**What you have to do:**
Copy the following data exactly and drop the pictures.

**Source data:**
*** Begin section ***

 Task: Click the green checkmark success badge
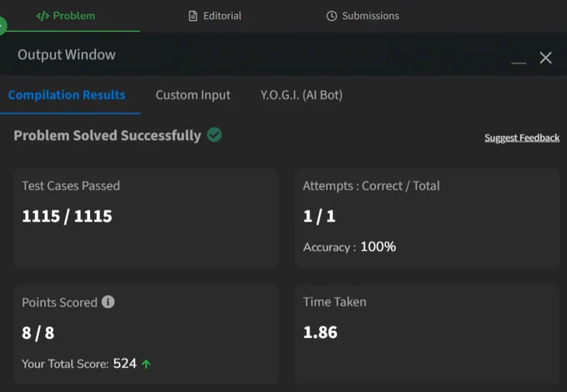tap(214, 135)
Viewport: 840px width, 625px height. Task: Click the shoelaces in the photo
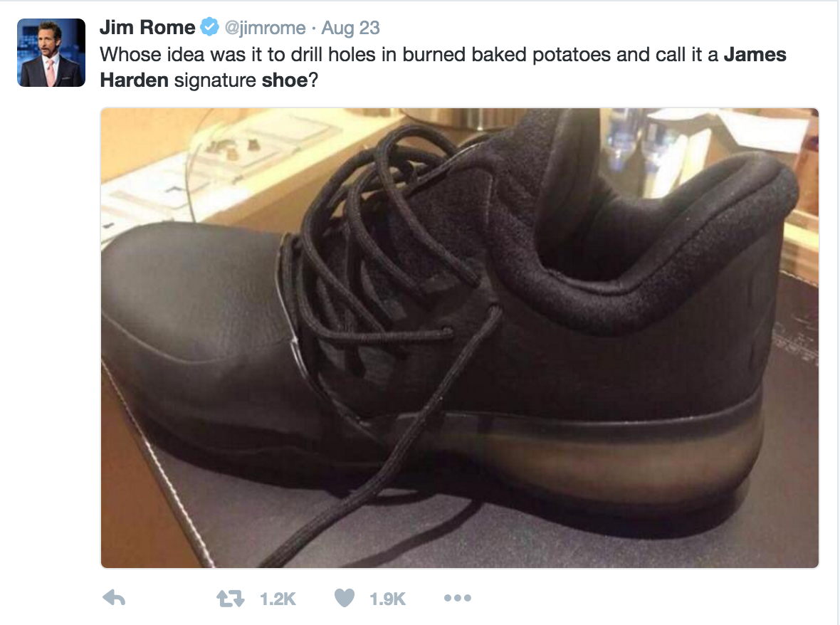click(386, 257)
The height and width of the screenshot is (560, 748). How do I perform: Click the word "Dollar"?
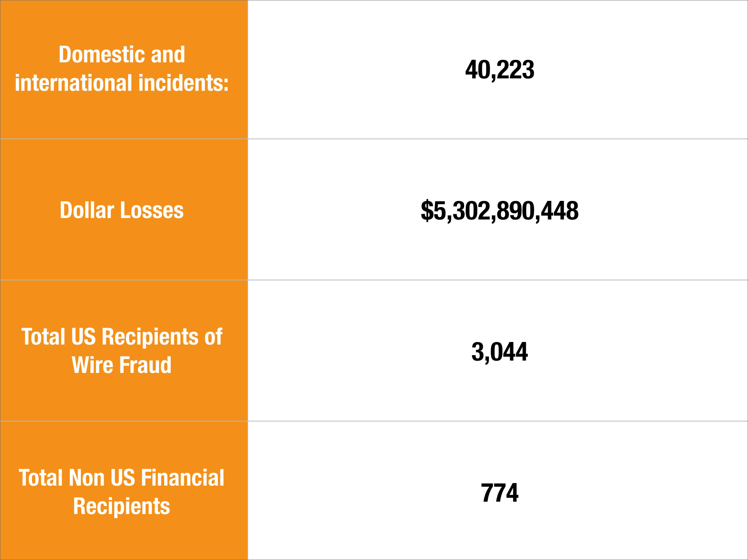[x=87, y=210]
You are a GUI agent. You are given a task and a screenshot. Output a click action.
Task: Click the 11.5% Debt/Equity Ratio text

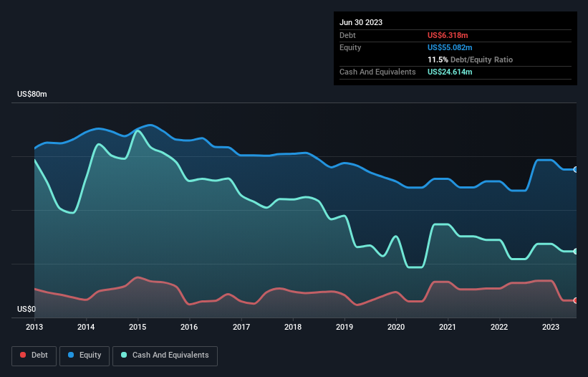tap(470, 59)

*** End section ***

**Task answer:**
 Task: Click the green checkmark success badge
tap(214, 135)
Viewport: 840px width, 625px height. Task: Click the shoelaces in the photo
click(386, 257)
The height and width of the screenshot is (560, 748). How do I perform: Click the word "Dollar"?
[x=87, y=210]
You are a GUI agent. You are given a task and a screenshot. Output a click action.
Task: Click the 11.5% Debt/Equity Ratio text

tap(470, 59)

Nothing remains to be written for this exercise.